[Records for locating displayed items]
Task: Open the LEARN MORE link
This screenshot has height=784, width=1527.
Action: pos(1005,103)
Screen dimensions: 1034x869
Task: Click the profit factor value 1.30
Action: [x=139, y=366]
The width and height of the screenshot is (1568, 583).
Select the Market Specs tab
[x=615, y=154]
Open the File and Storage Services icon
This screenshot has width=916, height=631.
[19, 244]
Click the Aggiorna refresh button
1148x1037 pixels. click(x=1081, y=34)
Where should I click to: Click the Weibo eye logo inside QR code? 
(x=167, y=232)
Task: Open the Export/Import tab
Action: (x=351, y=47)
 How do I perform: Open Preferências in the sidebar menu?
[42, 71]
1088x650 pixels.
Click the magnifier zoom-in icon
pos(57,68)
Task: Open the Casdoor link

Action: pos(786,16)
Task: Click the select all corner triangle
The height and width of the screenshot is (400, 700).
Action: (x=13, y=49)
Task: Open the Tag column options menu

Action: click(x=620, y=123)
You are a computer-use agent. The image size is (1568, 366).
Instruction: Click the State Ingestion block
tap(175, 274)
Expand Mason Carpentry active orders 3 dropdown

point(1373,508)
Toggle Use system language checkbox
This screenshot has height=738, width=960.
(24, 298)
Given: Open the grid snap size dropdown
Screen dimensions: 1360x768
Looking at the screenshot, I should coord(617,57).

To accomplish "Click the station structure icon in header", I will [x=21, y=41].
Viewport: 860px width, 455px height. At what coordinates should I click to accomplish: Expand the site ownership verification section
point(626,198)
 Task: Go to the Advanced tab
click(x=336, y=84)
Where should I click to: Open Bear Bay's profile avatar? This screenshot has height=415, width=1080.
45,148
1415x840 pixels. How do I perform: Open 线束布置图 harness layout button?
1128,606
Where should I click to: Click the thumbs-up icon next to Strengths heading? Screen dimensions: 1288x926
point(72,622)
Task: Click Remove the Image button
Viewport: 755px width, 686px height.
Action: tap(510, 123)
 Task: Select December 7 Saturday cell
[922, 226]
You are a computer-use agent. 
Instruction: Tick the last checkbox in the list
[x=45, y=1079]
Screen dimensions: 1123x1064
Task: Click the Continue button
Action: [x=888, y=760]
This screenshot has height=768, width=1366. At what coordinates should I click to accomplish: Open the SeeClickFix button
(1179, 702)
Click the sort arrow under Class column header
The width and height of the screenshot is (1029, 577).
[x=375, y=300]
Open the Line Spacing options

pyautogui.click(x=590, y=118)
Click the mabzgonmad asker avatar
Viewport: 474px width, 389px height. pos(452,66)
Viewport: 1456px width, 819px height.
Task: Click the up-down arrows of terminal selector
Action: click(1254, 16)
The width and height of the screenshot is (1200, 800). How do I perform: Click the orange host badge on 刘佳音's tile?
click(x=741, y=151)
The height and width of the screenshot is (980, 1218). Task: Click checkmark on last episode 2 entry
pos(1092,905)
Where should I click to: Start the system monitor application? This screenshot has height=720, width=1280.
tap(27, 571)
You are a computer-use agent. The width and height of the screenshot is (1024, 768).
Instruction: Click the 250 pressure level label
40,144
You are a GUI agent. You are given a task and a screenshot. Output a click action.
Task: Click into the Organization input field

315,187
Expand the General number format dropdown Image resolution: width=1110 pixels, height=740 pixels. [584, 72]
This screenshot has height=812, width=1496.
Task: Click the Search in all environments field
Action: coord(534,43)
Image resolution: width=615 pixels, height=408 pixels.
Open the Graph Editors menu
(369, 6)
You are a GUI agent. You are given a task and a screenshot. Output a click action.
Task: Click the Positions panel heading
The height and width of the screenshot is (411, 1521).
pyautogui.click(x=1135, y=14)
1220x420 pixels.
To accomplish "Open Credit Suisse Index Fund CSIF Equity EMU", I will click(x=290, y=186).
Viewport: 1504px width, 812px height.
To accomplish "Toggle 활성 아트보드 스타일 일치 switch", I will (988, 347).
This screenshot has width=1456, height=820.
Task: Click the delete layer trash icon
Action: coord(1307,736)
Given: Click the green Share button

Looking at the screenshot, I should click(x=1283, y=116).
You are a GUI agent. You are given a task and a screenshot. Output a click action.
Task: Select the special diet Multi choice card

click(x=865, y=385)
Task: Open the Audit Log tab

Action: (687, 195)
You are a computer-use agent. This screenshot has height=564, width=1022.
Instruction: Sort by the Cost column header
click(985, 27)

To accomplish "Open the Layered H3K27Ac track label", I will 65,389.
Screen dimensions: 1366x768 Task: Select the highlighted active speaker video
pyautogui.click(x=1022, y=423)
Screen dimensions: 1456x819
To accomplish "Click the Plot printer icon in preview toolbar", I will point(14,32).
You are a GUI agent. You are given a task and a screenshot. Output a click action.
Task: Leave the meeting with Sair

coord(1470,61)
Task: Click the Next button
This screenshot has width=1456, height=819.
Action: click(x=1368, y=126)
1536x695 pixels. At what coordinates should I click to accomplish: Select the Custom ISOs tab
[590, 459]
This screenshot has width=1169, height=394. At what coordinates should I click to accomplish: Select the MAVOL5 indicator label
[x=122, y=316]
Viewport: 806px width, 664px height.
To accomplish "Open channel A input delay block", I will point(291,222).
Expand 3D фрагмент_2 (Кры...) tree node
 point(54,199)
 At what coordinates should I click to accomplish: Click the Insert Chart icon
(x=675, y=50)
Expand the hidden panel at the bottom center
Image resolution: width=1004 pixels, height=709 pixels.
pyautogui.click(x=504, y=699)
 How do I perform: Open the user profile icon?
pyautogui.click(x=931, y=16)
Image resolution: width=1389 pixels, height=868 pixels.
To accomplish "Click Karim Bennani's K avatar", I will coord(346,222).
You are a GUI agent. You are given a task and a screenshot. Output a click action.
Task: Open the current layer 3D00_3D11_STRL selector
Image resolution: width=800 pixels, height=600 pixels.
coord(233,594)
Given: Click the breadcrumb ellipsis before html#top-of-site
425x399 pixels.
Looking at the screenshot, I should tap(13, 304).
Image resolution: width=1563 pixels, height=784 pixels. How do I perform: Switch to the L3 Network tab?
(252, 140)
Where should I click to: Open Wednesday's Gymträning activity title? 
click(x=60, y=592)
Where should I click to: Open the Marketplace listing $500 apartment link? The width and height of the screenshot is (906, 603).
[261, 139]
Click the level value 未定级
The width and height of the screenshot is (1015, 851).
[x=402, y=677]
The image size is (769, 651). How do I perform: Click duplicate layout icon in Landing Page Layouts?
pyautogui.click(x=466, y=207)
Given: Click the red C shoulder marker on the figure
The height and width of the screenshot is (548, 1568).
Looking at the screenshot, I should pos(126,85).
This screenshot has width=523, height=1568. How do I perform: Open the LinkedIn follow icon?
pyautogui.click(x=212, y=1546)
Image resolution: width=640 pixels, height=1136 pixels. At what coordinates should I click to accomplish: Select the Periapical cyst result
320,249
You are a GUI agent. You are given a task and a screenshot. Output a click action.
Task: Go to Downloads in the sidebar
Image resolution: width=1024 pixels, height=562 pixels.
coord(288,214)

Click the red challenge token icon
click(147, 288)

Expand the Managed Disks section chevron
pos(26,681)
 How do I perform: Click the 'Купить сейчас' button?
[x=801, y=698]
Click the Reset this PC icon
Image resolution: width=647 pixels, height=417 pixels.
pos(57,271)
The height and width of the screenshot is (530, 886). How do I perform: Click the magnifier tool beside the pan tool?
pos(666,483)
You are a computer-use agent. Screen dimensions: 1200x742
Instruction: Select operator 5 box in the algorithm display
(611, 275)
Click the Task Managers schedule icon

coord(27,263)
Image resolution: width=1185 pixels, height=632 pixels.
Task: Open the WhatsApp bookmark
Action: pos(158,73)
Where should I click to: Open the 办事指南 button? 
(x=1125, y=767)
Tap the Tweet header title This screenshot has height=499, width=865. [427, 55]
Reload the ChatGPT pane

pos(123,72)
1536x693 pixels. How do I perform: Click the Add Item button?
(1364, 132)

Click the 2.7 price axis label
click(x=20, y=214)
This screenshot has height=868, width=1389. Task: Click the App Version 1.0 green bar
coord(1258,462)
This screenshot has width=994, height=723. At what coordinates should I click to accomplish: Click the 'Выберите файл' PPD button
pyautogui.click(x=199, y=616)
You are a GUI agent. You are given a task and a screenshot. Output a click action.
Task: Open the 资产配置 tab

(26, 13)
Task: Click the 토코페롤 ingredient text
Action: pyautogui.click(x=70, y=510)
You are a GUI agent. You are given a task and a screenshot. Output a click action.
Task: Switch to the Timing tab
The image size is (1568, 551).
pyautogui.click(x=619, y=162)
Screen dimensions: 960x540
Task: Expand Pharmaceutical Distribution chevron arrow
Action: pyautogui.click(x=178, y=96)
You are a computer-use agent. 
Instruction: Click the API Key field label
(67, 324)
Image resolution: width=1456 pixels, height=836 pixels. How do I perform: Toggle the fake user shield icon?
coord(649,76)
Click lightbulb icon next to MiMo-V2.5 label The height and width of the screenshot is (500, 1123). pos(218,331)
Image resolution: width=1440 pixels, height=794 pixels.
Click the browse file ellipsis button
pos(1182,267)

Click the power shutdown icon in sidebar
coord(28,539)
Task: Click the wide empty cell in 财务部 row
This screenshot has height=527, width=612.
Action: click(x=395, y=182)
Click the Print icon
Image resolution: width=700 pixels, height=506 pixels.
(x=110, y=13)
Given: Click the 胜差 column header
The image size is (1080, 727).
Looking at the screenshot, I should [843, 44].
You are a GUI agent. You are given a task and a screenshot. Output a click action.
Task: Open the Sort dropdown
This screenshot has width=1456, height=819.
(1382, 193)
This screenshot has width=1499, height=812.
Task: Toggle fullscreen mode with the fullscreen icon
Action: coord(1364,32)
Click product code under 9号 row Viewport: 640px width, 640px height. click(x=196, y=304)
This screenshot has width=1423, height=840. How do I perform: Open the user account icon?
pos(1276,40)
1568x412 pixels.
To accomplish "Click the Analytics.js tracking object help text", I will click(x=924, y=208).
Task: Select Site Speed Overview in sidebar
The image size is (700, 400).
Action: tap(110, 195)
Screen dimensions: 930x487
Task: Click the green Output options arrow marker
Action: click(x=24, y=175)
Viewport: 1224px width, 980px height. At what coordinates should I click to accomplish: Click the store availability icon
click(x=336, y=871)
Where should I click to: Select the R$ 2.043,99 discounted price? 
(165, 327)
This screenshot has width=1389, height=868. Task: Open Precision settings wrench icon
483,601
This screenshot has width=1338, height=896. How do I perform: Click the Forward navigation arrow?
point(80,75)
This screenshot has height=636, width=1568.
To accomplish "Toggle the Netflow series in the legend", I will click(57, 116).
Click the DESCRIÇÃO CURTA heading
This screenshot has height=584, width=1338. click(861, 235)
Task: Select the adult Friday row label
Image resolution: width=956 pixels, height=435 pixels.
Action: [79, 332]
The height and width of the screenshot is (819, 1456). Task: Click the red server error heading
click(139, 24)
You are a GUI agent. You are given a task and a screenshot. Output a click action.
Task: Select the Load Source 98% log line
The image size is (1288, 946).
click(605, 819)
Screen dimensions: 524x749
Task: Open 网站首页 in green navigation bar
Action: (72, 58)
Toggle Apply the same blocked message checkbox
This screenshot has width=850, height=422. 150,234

▶ Given problem
Copy out the items between the line containing "You are a computer-use agent. The width" and the line containing "will click(x=290, y=186).", inclusive, reproducing each line verbatim.

▶ Output below
You are a computer-use agent. The width and height of the screenshot is (1024, 768).
Instruction: Click the 250 pressure level label
40,144
You are a GUI agent. You are given a task and a screenshot. Output a click action.
Task: Click into the Organization input field

315,187
Expand the General number format dropdown Image resolution: width=1110 pixels, height=740 pixels. [584, 72]
This screenshot has height=812, width=1496.
Task: Click the Search in all environments field
Action: coord(534,43)
Image resolution: width=615 pixels, height=408 pixels.
Open the Graph Editors menu
(369, 6)
You are a GUI agent. You are given a task and a screenshot. Output a click action.
Task: Click the Positions panel heading
The height and width of the screenshot is (411, 1521).
pyautogui.click(x=1135, y=14)
1220x420 pixels.
To accomplish "Open Credit Suisse Index Fund CSIF Equity EMU", I will click(x=290, y=186).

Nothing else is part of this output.